> [DIRECTION]: Count the lines in the items below that contain the string "title", treating uppercase and lowercase as distinct. Report only the resulting number.
— begin EXTRACTED MATERIAL —
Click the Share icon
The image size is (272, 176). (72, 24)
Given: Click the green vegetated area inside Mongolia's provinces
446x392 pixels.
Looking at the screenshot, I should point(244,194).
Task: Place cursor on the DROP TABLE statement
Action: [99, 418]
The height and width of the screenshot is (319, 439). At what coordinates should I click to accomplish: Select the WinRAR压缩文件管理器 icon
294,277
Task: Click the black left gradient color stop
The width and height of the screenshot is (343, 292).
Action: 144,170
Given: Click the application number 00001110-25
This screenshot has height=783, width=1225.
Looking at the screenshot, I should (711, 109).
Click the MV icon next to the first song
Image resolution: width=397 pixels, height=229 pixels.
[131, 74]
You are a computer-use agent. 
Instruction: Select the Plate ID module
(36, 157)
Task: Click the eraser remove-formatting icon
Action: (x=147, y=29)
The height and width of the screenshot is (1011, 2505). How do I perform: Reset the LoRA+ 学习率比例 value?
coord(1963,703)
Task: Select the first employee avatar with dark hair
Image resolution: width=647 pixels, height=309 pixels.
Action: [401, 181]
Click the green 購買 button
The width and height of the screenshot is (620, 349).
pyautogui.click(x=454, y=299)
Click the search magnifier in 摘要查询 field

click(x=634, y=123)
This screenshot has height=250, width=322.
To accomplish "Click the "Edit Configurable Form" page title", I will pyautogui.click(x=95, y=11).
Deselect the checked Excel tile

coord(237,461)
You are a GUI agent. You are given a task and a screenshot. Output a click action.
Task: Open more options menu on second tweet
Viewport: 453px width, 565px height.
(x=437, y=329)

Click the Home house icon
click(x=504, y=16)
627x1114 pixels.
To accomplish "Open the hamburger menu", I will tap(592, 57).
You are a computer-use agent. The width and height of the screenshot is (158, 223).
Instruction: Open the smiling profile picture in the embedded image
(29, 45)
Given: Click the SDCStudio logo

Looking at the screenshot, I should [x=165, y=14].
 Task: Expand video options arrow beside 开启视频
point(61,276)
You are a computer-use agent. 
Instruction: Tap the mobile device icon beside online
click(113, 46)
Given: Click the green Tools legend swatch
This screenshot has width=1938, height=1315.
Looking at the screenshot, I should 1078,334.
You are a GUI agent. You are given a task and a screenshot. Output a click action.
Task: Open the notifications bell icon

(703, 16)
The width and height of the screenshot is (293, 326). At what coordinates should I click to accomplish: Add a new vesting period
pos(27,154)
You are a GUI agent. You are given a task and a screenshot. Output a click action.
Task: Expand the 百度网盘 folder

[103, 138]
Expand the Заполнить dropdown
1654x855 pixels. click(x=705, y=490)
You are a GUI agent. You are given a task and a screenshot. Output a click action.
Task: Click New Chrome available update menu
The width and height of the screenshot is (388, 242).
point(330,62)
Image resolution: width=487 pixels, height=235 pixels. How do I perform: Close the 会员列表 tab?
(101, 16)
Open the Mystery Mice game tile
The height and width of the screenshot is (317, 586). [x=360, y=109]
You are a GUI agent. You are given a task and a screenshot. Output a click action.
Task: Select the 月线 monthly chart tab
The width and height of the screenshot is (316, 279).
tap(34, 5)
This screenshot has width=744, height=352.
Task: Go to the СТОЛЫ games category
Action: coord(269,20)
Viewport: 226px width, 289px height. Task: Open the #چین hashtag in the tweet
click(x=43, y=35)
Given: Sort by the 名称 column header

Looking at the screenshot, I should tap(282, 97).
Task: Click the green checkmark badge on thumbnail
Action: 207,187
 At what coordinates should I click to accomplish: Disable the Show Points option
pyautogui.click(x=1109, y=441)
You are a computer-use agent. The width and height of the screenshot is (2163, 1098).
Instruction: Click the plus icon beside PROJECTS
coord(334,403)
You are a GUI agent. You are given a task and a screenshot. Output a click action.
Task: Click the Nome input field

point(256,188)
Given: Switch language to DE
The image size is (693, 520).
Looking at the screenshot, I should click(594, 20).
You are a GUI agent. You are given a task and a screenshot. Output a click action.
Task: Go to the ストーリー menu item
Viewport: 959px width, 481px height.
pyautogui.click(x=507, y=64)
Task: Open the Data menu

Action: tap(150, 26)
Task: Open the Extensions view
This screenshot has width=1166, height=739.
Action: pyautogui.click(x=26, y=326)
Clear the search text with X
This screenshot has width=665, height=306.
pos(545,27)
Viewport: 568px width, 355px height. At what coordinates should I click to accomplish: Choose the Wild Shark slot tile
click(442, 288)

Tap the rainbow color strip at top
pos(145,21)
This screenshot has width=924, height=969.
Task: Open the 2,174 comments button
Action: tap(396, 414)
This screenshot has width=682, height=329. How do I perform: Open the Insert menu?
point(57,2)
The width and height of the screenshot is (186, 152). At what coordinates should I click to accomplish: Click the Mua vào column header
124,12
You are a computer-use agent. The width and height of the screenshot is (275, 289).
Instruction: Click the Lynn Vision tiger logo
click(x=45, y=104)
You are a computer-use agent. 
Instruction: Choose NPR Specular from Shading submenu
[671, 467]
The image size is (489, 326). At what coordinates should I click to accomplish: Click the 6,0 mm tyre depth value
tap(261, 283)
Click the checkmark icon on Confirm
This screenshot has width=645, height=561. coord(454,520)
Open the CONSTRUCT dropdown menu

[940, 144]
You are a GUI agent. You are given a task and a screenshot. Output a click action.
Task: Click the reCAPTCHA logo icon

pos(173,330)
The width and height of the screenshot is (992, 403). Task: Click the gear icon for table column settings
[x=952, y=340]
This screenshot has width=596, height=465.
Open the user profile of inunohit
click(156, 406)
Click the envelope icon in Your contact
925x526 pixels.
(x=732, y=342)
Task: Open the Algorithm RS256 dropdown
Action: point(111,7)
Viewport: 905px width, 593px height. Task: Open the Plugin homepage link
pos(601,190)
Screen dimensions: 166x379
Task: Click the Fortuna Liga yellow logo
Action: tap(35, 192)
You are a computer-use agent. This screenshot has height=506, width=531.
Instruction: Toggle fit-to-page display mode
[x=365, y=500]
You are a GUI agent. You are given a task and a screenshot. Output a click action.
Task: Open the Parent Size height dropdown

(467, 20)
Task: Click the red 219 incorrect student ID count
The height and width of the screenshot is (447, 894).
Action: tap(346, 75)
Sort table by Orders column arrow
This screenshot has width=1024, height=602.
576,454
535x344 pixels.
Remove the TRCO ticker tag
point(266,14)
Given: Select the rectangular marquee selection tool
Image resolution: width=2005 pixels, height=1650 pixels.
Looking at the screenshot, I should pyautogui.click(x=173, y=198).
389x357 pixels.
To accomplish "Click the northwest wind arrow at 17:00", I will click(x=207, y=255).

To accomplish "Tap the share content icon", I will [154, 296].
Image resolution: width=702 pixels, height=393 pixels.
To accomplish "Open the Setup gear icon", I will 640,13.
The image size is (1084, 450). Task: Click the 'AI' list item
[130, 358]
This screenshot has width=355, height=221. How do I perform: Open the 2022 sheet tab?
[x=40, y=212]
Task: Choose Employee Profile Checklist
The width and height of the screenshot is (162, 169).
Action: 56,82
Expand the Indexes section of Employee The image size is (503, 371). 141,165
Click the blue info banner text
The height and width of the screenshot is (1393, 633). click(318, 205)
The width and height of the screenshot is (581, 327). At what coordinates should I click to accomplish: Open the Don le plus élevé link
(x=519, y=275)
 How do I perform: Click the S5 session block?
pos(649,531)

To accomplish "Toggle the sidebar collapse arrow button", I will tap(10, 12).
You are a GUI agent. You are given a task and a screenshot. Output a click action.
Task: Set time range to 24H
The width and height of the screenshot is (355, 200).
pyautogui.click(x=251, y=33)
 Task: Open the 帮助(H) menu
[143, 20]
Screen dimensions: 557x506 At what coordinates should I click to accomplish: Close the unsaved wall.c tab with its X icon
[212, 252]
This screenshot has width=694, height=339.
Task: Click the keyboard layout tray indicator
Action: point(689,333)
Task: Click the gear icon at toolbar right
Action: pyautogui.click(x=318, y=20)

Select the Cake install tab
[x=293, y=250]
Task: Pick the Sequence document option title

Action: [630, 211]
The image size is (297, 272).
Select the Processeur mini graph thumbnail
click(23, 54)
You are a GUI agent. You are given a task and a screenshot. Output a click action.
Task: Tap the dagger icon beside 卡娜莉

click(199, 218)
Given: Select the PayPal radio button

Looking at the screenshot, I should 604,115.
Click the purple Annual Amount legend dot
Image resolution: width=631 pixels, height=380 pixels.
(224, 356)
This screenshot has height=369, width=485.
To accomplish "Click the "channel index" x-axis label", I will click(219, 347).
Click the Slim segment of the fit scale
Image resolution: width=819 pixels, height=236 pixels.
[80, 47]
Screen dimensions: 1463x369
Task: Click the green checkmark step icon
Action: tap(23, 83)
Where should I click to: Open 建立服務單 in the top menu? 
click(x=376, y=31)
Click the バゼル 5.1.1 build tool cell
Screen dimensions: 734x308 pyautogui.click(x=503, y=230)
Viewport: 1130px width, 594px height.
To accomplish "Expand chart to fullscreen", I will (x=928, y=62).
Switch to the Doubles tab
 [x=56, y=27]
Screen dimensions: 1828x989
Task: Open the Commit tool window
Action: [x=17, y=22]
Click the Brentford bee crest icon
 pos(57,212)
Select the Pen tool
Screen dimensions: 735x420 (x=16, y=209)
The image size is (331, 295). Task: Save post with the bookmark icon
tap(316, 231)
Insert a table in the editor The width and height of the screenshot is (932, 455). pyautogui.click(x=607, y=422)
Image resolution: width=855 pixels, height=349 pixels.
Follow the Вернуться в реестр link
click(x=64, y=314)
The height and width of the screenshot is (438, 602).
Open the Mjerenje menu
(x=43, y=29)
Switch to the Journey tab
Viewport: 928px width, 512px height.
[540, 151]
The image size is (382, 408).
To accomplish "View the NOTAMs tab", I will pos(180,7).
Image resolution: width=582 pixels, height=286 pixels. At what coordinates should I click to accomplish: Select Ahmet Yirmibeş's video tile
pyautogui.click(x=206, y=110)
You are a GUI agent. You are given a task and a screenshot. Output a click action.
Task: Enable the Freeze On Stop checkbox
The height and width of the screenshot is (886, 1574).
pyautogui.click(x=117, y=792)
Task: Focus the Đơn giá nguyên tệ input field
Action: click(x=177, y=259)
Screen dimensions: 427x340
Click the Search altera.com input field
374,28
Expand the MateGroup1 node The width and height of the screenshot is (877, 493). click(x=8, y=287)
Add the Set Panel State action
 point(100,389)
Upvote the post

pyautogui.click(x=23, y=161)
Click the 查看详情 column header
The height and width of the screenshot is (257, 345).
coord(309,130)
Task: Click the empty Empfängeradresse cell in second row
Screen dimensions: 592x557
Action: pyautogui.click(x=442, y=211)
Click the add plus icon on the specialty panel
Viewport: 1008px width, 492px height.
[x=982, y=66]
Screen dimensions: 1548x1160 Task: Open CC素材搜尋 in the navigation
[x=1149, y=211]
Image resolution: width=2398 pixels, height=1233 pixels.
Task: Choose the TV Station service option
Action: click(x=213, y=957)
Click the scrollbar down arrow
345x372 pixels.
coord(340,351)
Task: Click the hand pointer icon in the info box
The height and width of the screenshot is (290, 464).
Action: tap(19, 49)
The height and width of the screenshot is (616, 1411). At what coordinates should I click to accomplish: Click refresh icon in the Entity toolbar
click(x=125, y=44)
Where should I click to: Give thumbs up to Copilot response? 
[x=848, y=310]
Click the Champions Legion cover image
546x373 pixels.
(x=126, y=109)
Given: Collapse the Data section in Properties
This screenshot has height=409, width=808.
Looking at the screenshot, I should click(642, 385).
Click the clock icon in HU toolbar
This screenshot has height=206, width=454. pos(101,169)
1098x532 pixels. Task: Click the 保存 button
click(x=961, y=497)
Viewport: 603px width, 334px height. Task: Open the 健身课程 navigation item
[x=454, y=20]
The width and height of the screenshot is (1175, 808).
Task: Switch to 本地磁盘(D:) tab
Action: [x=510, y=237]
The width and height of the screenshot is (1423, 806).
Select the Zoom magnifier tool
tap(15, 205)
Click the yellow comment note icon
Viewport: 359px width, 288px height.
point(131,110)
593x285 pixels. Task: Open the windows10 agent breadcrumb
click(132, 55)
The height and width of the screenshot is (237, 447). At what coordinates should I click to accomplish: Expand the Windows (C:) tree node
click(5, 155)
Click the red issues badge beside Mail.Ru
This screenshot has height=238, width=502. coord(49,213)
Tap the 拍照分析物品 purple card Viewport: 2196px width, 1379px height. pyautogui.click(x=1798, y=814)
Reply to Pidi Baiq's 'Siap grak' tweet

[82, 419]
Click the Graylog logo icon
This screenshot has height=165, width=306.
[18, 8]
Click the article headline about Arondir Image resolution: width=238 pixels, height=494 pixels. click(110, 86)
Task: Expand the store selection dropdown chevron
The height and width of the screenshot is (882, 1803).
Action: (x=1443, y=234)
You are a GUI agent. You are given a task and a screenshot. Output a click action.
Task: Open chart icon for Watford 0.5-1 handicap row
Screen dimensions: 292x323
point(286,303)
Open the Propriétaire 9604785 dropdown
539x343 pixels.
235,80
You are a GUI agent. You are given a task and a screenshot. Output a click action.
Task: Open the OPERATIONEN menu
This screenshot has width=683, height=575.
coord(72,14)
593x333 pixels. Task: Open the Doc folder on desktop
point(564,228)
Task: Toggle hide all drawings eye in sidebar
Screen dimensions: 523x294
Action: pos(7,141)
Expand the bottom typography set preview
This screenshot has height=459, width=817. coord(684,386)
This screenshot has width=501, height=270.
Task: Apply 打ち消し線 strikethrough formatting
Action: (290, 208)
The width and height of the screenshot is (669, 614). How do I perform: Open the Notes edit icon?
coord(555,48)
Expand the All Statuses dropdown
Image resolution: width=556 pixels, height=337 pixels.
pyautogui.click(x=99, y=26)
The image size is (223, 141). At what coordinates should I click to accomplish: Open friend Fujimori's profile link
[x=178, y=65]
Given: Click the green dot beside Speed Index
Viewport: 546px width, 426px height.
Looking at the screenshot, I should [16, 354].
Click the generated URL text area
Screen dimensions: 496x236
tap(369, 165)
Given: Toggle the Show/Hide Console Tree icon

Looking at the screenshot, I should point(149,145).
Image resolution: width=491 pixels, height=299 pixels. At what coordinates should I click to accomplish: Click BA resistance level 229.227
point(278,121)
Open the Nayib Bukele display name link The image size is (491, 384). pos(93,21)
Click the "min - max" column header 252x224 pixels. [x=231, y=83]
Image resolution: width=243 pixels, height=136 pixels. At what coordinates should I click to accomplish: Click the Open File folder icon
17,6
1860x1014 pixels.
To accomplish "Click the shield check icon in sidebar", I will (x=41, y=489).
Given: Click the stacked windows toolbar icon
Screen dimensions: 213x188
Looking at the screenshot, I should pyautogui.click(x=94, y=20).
— end EXTRACTED MATERIAL —
> [THE RESULT]: 2